→ CONSIGNE: Recopiez à l'identique le passage du texte sur René Rougerie qui va de « Seul lieu de » à « l’amour du langage. ».

→ TEXTE SOURCE:
::::::

Seul lieu de toutes les restitutions
               la mort
                 a beau vous endormir longtemps
               vos mains absentes
               nous resteront fidèles 

         Gilles Baudry          
L’Eloignement intime    
 

Ce que nous connaissons de la poésie, ce que nous en imaginons et que nous défendons, existe par le lien du livre, par le silence des secrets, par l’intuition d’une envergure possible. René Rougerie est de ceux qui ont accompagné la présence littéraire de ces soixante dernières années, en réalisant une œuvre vouée aux poètes, singulière, originale et sincère. Il porte témoignage de la conscience poétique et s’adresse à nous depuis ses livres, dans la filiation qu’il a choisie et qui a inspiré son travail. Il a suivi une ligne de conduite et constitué un monde, un réseau de lecteurs, une famille, à travers l’amour du langage.
A l’écoute des épreuves, il témoigne par la diversité des formes et des inspirations, de la source essentielle qu’il a cherchée. Il en est ainsi de la mémoire comme de ce plomb qu’Olivier Rougerie me confia un soir dans l’imprimerie, où avec Pierre Landry, nous venions saluer la mémoire de son père. Je me souviendrai de ce geste au hasard, près de la presse, parmi les chiffons, les chutes de papier, les encres, où s’élevait la mémoire vivante des regards partagés, des passagers de l’encre. Puis, essayant de lire ce fragment typographique, ce plomb inverse, je découvrais : « reconstruire le poète ».

::::::

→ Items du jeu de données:
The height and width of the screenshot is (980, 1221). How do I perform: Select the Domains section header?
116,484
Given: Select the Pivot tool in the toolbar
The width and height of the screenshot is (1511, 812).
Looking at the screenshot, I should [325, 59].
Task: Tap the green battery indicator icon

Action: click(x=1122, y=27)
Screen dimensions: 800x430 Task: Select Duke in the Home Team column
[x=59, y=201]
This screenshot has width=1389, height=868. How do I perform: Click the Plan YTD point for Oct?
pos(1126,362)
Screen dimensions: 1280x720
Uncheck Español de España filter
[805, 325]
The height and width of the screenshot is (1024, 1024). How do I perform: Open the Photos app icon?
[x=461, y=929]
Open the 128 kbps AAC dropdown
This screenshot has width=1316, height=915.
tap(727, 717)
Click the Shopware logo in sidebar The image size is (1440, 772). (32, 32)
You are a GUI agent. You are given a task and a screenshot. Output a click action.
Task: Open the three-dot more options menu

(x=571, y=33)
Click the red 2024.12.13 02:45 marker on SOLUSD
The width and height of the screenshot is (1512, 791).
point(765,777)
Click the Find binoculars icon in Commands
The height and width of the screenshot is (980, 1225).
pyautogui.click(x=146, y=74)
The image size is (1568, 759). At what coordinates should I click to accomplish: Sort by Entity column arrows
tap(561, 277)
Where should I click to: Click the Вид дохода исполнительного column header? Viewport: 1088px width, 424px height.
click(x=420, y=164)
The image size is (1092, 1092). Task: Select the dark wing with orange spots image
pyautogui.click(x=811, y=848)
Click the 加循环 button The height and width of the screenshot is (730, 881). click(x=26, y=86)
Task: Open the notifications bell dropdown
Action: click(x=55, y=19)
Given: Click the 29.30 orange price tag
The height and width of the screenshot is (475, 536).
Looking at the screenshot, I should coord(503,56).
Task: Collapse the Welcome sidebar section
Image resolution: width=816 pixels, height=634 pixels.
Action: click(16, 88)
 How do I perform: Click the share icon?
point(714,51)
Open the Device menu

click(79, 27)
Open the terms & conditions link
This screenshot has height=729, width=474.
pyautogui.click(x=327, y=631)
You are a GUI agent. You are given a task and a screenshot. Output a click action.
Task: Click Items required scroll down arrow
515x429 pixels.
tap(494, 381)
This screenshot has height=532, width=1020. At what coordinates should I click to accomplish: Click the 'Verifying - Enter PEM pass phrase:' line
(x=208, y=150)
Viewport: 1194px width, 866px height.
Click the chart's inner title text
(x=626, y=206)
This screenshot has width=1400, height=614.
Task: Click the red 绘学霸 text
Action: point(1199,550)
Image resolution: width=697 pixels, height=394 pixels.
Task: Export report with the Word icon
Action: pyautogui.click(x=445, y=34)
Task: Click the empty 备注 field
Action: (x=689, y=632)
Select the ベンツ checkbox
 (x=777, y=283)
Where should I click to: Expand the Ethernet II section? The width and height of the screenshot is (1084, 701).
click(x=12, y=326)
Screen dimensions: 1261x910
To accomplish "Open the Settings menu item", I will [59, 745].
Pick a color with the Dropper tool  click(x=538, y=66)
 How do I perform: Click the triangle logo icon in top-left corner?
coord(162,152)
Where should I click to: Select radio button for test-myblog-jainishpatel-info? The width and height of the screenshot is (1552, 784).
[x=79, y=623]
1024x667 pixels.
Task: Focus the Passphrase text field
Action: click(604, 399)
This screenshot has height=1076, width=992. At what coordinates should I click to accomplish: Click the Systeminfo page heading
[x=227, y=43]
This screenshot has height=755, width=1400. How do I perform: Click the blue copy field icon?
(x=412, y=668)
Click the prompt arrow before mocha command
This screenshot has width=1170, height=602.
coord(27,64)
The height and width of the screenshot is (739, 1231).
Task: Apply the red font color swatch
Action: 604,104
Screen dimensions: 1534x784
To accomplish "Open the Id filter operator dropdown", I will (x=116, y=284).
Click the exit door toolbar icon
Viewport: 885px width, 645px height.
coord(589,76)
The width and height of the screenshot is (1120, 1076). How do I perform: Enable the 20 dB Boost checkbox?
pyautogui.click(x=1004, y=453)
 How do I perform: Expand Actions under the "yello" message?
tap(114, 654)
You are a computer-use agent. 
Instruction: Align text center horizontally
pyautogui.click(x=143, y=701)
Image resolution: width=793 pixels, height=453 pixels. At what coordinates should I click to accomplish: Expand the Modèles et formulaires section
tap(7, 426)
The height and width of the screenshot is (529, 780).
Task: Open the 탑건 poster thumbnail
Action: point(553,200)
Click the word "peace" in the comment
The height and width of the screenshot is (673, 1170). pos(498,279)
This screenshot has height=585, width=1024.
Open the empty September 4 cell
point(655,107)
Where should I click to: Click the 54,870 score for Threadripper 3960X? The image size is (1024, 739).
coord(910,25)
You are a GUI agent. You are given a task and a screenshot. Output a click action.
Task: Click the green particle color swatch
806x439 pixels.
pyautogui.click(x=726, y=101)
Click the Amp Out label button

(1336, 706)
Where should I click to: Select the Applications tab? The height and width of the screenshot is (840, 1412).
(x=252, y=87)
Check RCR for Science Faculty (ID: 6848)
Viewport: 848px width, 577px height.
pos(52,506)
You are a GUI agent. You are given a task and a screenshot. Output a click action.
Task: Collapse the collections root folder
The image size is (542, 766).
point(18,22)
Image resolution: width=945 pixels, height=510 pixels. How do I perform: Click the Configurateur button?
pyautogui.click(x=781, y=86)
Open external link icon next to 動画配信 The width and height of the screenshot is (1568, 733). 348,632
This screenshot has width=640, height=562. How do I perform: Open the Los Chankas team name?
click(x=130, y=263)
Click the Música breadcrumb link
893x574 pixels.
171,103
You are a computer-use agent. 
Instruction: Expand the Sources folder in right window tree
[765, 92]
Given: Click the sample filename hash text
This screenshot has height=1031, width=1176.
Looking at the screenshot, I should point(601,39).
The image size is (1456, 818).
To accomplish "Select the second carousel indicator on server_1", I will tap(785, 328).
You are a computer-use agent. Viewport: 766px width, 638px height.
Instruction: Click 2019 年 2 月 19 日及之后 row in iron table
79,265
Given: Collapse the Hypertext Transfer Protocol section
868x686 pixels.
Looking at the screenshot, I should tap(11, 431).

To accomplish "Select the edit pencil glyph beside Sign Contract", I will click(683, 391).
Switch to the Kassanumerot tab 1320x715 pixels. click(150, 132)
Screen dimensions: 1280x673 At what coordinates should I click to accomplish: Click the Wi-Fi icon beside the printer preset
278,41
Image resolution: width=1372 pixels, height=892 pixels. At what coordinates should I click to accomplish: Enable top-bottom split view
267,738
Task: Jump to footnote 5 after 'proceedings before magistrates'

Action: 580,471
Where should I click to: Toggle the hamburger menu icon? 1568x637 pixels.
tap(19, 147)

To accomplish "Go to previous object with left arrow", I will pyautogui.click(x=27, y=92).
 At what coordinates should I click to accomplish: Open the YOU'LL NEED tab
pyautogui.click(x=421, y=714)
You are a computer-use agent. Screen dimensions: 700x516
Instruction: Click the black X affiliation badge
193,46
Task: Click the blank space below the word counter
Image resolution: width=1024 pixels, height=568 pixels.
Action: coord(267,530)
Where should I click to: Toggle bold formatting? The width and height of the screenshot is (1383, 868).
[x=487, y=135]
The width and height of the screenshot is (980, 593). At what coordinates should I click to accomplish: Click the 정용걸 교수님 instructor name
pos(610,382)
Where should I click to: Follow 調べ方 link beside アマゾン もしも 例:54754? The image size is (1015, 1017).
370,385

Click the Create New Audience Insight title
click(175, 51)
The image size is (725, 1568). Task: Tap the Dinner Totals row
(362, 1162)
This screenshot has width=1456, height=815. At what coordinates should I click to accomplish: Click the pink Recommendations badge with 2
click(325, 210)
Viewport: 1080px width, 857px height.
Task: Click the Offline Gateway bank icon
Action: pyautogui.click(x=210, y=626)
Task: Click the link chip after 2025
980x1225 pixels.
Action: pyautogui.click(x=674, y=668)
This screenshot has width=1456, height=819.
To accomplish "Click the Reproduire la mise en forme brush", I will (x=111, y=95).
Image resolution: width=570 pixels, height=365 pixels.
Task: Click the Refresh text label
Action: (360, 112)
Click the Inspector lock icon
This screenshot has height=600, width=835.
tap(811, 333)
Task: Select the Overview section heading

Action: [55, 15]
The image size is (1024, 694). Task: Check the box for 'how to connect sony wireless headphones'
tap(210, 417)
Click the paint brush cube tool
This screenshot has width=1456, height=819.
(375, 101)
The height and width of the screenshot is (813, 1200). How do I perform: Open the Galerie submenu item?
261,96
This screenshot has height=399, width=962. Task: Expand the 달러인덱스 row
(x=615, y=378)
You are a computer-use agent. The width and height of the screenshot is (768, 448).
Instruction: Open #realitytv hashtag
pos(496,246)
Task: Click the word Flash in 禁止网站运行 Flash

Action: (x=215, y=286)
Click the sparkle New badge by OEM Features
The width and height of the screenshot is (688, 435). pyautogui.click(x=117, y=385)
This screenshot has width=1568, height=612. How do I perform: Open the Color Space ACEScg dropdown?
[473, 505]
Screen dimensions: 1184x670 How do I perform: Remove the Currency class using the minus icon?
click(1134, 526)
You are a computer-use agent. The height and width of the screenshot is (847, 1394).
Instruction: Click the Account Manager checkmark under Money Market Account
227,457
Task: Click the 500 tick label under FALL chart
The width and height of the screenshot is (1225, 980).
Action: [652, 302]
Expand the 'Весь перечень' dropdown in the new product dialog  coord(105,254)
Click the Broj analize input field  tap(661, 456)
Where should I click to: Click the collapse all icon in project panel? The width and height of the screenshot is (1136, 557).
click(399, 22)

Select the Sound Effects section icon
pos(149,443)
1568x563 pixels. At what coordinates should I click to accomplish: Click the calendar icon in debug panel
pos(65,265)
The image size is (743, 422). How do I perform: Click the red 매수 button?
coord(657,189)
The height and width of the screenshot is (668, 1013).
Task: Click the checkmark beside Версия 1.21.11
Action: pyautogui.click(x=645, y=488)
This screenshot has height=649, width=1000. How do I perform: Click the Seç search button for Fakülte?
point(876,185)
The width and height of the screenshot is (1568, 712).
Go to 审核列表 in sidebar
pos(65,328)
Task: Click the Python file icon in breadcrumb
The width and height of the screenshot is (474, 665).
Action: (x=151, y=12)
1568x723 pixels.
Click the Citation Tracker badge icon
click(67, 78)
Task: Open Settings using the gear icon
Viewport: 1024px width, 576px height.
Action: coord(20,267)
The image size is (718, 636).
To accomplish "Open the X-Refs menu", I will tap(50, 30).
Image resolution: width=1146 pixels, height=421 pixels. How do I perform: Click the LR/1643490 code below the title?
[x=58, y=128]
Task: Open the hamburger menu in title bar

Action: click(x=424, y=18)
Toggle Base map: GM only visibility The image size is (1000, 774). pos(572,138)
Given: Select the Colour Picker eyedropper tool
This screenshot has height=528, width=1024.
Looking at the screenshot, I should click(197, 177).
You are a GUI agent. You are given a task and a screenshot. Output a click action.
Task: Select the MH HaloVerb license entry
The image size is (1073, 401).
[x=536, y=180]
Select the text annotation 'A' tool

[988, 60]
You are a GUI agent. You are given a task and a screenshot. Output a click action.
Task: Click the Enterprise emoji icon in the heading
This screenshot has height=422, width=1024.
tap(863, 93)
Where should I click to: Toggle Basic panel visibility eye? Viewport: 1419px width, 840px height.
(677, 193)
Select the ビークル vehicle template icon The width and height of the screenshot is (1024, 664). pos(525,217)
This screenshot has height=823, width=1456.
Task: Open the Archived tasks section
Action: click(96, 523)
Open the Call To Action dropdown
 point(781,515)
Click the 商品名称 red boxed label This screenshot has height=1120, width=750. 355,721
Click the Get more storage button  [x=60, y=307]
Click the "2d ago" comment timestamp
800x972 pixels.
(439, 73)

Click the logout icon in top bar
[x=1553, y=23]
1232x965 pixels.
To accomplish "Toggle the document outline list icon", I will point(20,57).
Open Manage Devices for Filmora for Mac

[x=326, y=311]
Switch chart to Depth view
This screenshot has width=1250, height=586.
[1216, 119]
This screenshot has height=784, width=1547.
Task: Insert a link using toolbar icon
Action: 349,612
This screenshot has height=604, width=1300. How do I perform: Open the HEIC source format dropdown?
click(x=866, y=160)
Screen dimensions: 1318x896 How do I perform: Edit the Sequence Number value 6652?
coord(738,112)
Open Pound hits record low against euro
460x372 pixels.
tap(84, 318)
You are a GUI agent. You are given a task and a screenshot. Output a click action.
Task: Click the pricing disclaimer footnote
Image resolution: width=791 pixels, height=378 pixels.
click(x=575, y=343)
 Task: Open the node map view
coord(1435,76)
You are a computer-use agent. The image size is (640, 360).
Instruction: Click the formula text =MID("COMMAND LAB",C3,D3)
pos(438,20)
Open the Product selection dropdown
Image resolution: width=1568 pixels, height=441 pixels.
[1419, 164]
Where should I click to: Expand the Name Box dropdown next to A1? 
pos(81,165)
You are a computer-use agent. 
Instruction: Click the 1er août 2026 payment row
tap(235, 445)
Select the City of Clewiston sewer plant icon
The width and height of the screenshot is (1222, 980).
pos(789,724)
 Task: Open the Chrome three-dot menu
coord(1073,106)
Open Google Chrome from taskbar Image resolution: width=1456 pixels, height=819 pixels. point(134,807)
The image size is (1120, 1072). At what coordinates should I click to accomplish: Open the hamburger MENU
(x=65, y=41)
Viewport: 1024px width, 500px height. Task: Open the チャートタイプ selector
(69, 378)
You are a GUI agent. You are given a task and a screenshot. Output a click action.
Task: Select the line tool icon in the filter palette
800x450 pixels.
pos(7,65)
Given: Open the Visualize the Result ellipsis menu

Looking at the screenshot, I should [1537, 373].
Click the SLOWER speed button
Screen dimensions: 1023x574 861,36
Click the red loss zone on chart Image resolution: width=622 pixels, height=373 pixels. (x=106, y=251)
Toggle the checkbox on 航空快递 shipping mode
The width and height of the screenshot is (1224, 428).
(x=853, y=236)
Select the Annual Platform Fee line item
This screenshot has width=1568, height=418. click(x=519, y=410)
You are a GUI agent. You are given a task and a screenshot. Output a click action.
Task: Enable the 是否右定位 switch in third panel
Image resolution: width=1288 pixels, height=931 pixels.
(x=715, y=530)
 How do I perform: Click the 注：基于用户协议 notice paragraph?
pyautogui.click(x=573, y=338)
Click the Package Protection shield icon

::::::

→ RÉSULTAT ATTENDU:
Seul lieu de toutes les restitutions
               la mort
                 a beau vous endormir longtemps
               vos mains absentes
               nous resteront fidèles 

         Gilles Baudry          
L’Eloignement intime    
 

Ce que nous connaissons de la poésie, ce que nous en imaginons et que nous défendons, existe par le lien du livre, par le silence des secrets, par l’intuition d’une envergure possible. René Rougerie est de ceux qui ont accompagné la présence littéraire de ces soixante dernières années, en réalisant une œuvre vouée aux poètes, singulière, originale et sincère. Il porte témoignage de la conscience poétique et s’adresse à nous depuis ses livres, dans la filiation qu’il a choisie et qui a inspiré son travail. Il a suivi une ligne de conduite et constitué un monde, un réseau de lecteurs, une famille, à travers l’amour du langage.